This tendency is evident in recent court decisions using the Takings Clause to facilitate liability on the United States for its management of flooding on the Mississippi River. Since the 1920s the US Army Corps of Engineers has been tasked with reducing flooding as well as aiding navigation on the river. The legislation authorizing their flood control efforts also contained a statutory exemption from government tort liability arising from such efforts.46 But flooding of private land near the river still results from the enormity of the task, whether from inadequate water management or from agency choices among competing constituents. In recent years, courts have expanded the basis upon which the Corps can be held liable for flooding under the Takings Clause, which cannot be limited by statute. In Arkansas Fish and Game, the Supreme Court departed from prior law in holding that a takings claim can be based upon a single or finite series of flooding events.47 Subsequently, the U.S. Claims Court held that the Corps effected a taking by its construction and negligent management of the Mississippi River Gulf Outlet, which enhanced the flooding in St.

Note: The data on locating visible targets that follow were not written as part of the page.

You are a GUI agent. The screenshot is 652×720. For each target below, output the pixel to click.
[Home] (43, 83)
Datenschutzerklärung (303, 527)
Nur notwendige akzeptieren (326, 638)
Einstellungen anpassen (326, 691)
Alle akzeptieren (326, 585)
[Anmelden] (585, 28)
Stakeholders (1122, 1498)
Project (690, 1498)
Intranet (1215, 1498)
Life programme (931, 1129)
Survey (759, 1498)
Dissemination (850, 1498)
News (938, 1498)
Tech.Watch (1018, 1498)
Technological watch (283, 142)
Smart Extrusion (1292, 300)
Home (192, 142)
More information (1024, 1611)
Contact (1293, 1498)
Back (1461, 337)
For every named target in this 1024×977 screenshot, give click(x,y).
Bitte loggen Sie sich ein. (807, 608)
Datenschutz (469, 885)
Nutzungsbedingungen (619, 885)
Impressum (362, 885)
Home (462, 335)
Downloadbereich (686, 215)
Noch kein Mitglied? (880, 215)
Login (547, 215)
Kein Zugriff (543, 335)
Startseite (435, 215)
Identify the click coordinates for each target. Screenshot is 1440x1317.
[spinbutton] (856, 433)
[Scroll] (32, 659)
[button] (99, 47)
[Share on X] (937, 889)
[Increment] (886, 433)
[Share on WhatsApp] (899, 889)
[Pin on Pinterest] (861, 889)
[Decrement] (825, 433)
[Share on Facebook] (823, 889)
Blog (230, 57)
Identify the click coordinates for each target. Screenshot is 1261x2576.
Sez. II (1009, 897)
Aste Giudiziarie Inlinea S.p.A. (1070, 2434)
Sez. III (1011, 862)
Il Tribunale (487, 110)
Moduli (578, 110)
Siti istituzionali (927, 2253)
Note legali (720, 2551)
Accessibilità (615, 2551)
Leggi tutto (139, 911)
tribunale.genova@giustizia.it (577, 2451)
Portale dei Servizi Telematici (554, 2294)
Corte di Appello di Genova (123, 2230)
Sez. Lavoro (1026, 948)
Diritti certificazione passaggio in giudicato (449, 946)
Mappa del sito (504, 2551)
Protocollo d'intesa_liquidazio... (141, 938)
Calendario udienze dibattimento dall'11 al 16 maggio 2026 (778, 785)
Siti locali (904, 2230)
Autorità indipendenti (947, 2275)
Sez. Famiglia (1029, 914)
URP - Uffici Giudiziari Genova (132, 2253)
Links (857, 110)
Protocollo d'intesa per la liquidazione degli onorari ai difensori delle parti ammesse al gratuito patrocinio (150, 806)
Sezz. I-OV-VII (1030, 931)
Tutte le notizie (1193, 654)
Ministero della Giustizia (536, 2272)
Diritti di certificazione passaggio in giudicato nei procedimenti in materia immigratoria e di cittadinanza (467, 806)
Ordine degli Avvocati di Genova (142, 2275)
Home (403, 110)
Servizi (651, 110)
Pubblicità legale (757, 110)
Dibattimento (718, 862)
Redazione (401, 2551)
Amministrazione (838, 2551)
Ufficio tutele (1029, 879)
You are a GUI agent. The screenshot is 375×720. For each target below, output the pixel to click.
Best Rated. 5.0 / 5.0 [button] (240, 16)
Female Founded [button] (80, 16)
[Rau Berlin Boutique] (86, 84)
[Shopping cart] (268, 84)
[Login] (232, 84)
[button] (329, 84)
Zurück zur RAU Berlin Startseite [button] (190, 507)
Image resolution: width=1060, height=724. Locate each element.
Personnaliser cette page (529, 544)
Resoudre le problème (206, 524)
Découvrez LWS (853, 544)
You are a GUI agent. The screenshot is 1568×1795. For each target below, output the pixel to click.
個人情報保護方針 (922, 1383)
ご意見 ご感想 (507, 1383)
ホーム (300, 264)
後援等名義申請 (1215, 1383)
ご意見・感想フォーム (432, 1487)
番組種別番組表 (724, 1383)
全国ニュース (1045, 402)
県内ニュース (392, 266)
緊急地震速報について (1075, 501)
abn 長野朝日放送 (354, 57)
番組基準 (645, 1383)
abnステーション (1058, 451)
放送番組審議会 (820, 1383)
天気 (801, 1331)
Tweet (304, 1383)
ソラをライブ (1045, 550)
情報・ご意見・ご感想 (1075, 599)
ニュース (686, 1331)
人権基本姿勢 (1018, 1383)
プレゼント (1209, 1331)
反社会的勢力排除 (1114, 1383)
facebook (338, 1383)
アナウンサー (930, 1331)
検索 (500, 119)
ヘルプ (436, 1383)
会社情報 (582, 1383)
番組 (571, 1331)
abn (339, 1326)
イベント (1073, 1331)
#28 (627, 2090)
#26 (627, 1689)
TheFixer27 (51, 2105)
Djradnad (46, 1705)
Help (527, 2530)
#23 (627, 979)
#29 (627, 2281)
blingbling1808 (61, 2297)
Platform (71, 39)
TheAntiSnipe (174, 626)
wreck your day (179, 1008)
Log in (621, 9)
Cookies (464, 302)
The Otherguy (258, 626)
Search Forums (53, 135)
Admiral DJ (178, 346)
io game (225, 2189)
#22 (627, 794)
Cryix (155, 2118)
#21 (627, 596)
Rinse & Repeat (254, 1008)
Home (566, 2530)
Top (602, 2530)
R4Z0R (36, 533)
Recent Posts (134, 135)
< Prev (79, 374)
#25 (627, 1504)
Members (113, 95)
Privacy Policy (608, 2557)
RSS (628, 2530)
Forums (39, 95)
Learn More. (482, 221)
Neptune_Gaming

Bernard Parish from Hurricane Katrina.48
Of course, the government has never managed coastlines with the thoroughness that the Corps has managed the Mississippi River. But the vulnerability of coastal property to sea-level rise suggests that government may play a much larger role in defending against rising seas to preserve private property values. In doing so, it would seem to take on a duty to perform its many protective functions without negligence. Because the government would be choosing structures to prevent the risks foreseen by sophisticated scientific analyses, it seems inevitable that sometimes the government would be wrong in its predictions or would engineer inadequately based on mistakes, inadequate findings, or the sheer difficulty of the task. To be sure, government can find some defense in the discretionary function immunity to the Federal Tort Claims Act, but generally speaking this immunity extends only to intentional and not negligent acts of government employees.49
Government will also be threatened with liability for its intentional decisions about protection from climate effects through takings claims. The scale of climate effects and the immensity of affected areas means that government will protect some areas and not others.50 Choices will need to be made
about limited resources and know-how, and likely will be based on the value of protecting different places.51 For example, urban areas are more likely to be protected than rural. Physical characteristics of some places, such as land subsidence or porous bedrock, may make some places much more difficult or expensive to protect. Politics also inevitably will play a role. Thus, government will make imperfect and unpopular decisions about which localities will be protected from flooding, which will be allowed to flood, and which the government will intentionally flood in order to divert flood waters. Losers will seek compensation. Such cases will be brought as takings because the decisions to flood or not protect from flooding will be characterized as intentional implementations of policies.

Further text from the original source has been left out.